— BEGIN Task material —

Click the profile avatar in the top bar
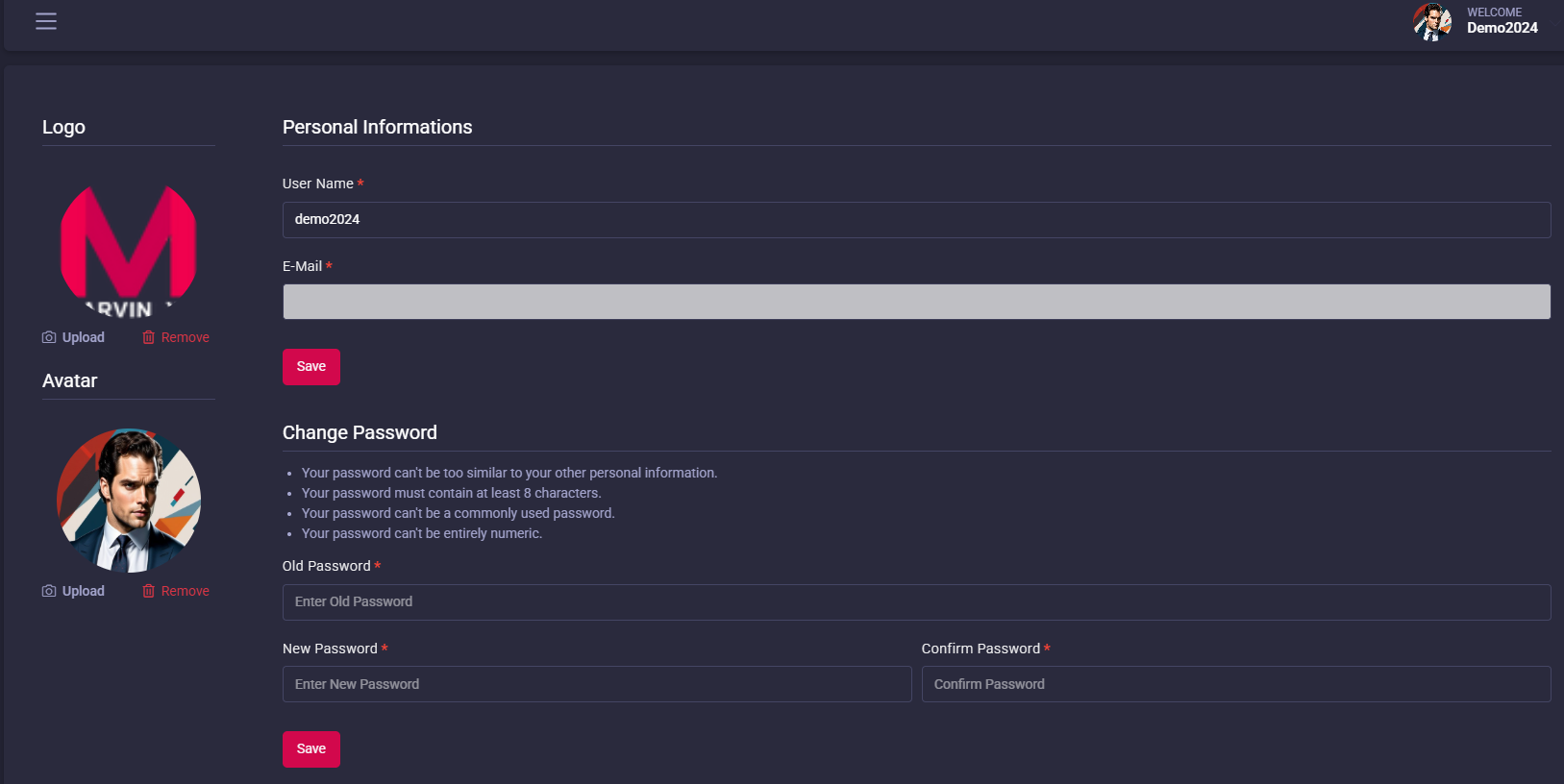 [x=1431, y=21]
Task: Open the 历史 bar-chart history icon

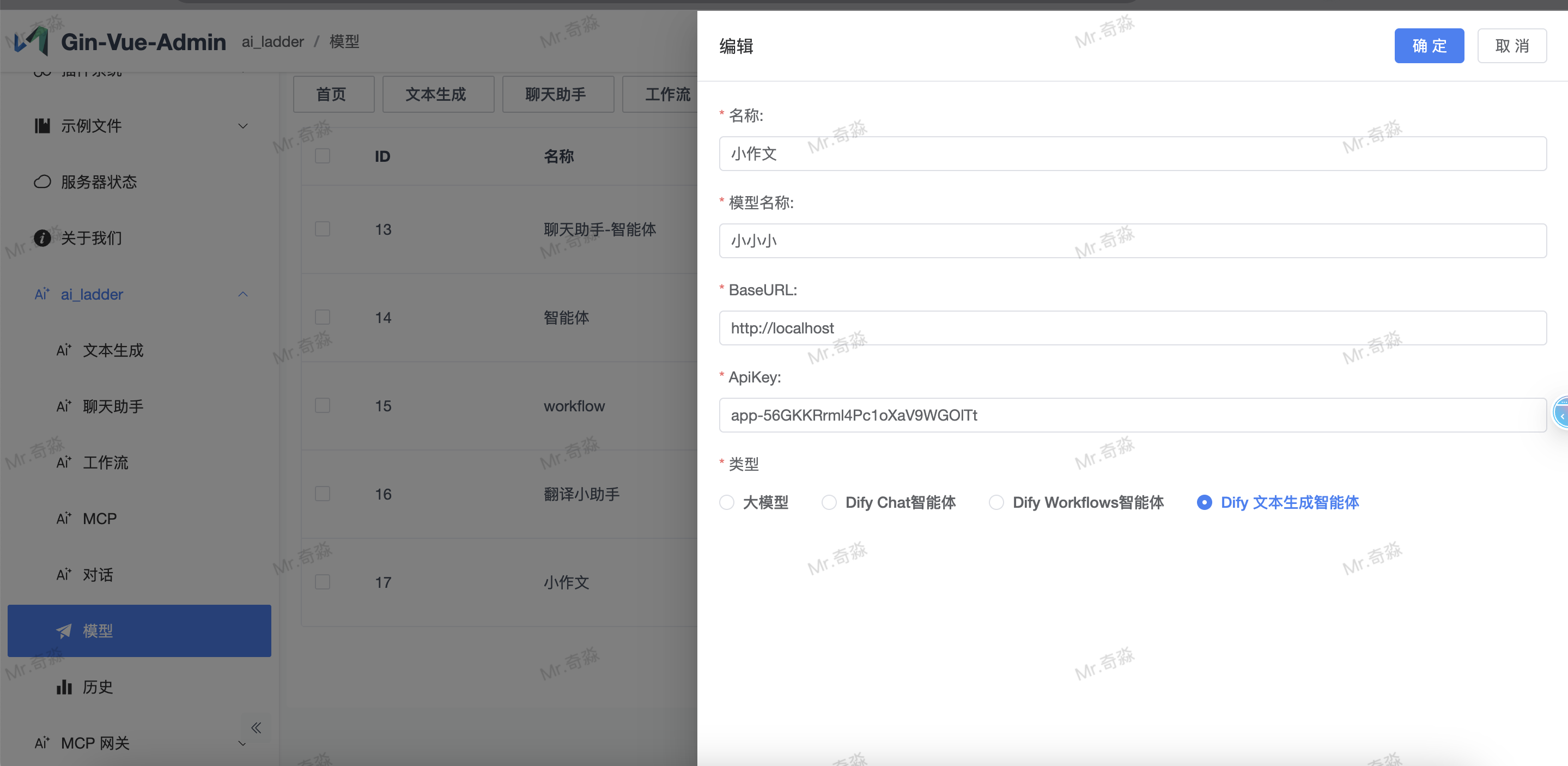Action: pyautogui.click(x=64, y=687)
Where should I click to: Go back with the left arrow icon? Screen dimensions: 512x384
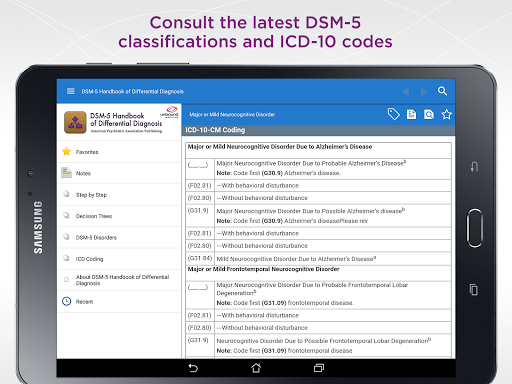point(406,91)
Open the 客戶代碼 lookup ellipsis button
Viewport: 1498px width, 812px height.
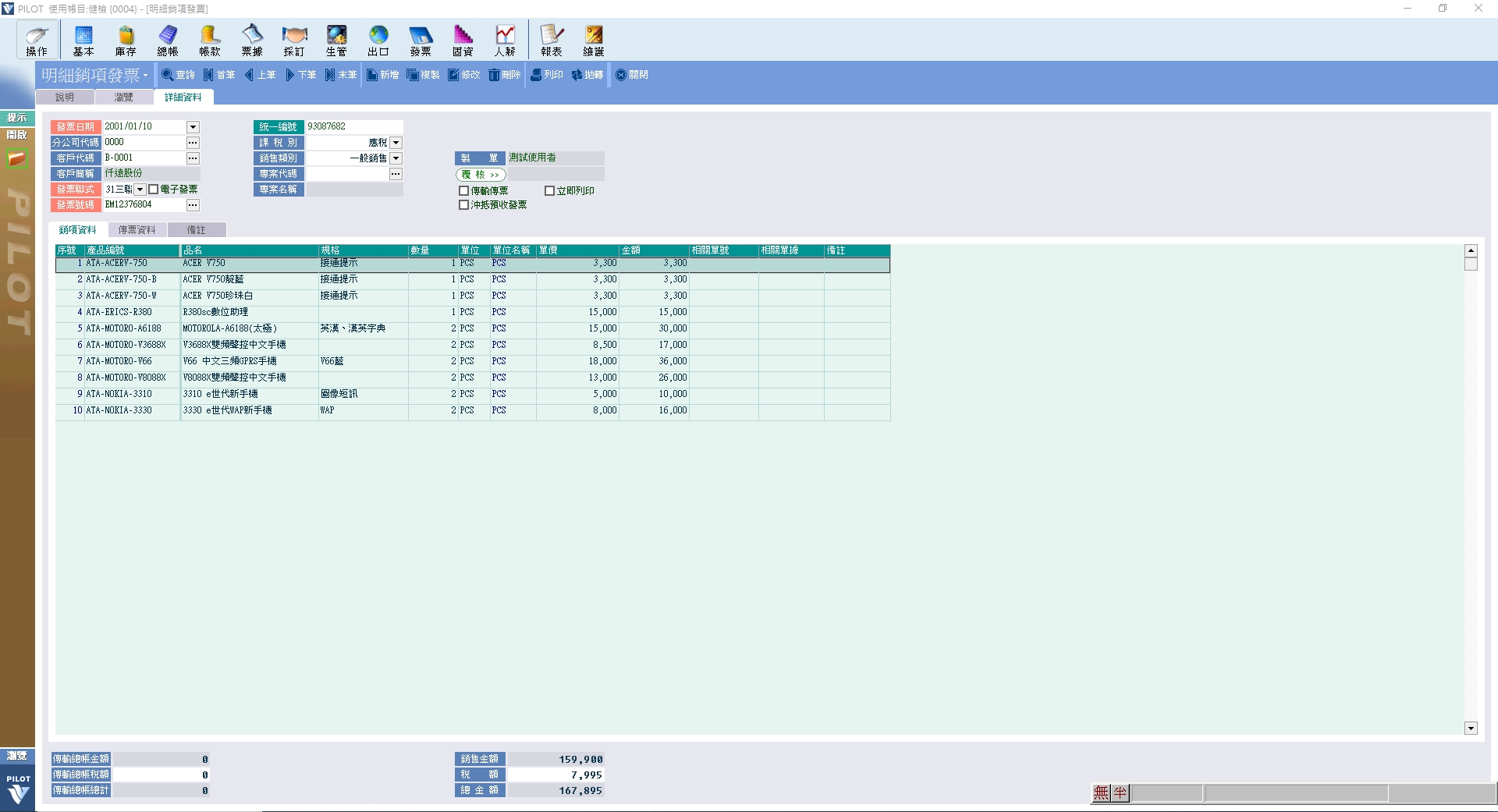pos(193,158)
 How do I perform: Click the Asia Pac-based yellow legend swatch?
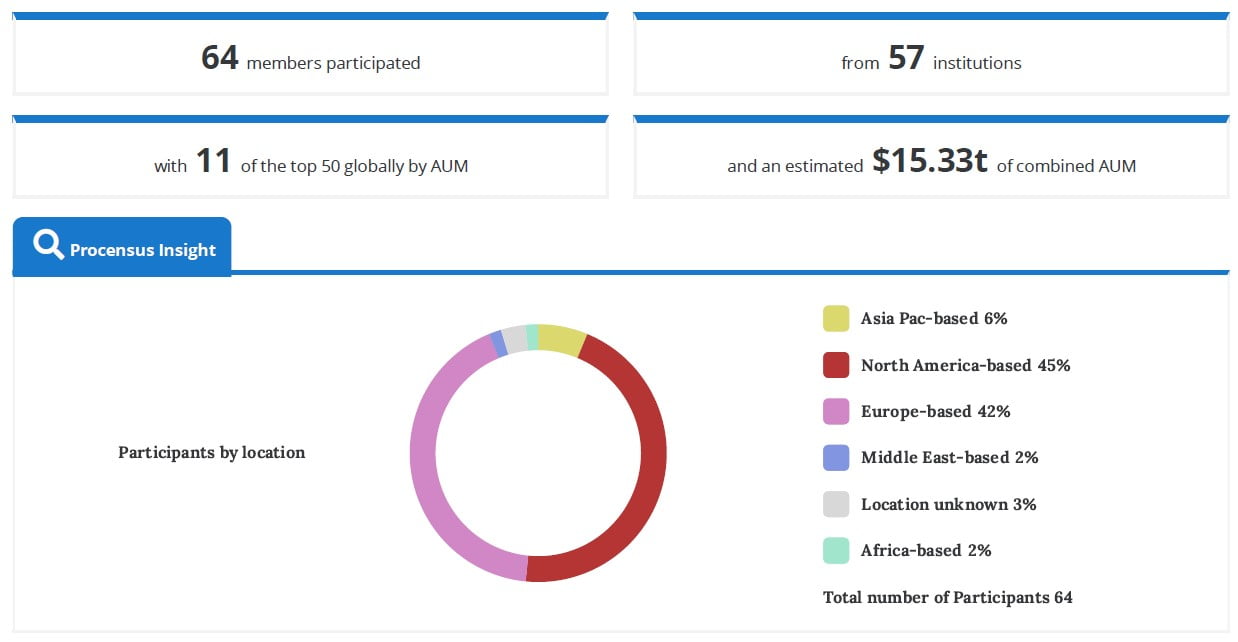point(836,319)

— END Task material —

▶ [Exercise instructions]: From the material above, pick out every line that contains the string "icon" and copy those lines only.

▶ [Result of the task]:
Task: Open the 历史 bar-chart history icon
Where should I click to: Go back with the left arrow icon? Screen dimensions: 512x384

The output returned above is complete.